#### Source extract
Term frequency-inverse document frequency

The classical TF-IDF approach outperforms all other models in all metrics. Given the rather simple nature of the dataset, this is not surprising. TF-IDF especially performs well in the extreme cases where the sentence pairs are either very similar or very different. Difficulties arise when the pair of sentences are very similar, but have a completely different meaning. To overcome this issue, a combination of the TF-IDF approach with the quantum models could be beneficial, in particular as a pre-filtering step.

Combination of quantum and classical approaches

Table 4 Results of the models tested on the extended dataset. The rows are grouped by model, with pink indicating the combined model, green indicating the HQNN model, and red indicating the classical models. The name Hanoi refers to the IBM “Hanoi” quantum computer, a 27-qubit system, and Osaka refers to the IBM “Osaka” quantum computer, a 127-qubit system. The best results are underlined.

To demonstrate the advantage of combining the HQNN model with TD-IDF, we first extended the existing test set to make it harder for the models to predict the correct label and to provide room for improvement, as both models already performed well on the original test set. The extended test set provides more matching pairs that are specifically in the region where the TF-IDF decision boundary is not clear. The test set extension now contains 603 rows. Details about the distribution of the similarity scores and the pair types in the extended test set are shown in Fig. 9.

Fig. 9
figure 9

Visualization of the extended test set. The histogram shows on the x-axis the score of SpaCy’s similarity function, while on the y-axis the number of pairs. The pair type distribution shows the shares of the different pair types in the extended test set. It is noticeable that the number of matching pairs is increased.

Next, we had to find a reasonable threshold, for when the quantum model should be used. We did this by analyzing the TF-IDF similarity of the wrongly classified sentence pairs of the TF-IDF model during training, as shown in Fig. 10. Using the distribution of the similarity of the mistakes the TF-IDF model made, we can then calculate the first and third quartile. The region between the first and third quartile is where the quantum model should then be used since TF-IDF struggles to identify correct matches.

Fig. 10
figure 10

The TF-IDF model’s wrong predictions during training visualized by the TF-IDF similarity scores of the sentence pairs. The end of the first quartile is at 0.358, and the start of the third quartile is at 0.5. Note that unlike in the other similarity figures of this paper, the distribution is over the TF-IDF similarity scores.

#### Given request 1
From the records, output as a numbered list, with blank lines omitted, every line starting with the one containing "Given: Go to 监控和运维 breadcrumb" and continuing through the one containing "This screenshot has width=530, height=478.".

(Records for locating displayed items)

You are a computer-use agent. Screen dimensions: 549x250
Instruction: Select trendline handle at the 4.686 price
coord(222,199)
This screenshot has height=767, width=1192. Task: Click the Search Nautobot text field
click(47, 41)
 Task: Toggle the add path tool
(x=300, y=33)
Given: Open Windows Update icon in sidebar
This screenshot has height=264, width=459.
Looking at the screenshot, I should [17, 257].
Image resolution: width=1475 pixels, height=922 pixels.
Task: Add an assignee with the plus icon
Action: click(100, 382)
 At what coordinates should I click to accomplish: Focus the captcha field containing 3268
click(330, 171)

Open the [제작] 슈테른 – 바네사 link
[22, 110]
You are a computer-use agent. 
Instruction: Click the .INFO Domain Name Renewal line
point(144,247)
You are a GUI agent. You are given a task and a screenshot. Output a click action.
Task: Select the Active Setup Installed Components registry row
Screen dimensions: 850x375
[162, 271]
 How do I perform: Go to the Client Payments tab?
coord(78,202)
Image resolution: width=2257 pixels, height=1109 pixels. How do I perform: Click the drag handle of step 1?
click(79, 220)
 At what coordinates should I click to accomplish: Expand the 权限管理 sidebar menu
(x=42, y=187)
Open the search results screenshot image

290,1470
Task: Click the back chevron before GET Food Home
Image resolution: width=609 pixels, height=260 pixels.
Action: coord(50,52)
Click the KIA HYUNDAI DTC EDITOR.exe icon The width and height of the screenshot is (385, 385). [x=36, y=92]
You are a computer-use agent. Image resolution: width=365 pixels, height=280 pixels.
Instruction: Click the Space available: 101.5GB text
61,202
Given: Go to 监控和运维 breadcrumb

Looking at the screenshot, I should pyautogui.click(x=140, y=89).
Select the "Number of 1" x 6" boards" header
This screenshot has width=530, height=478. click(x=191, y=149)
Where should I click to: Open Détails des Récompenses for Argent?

#### Given request 2
According to the passage on TF-IDF and quantum models, why was the existing test set extended before the HQNN model was combined with TF-IDF?

#### Task response 1
1. Given: Go to 监控和运维 breadcrumb
2. Looking at the screenshot, I should pyautogui.click(x=140, y=89).
3. Select the "Number of 1" x 6" boards" header
4. This screenshot has width=530, height=478. click(x=191, y=149)

#### Task response 2
The test set was extended to make correct labels harder for the models to predict and to leave room for improvement. Both models had already performed well on the original test set.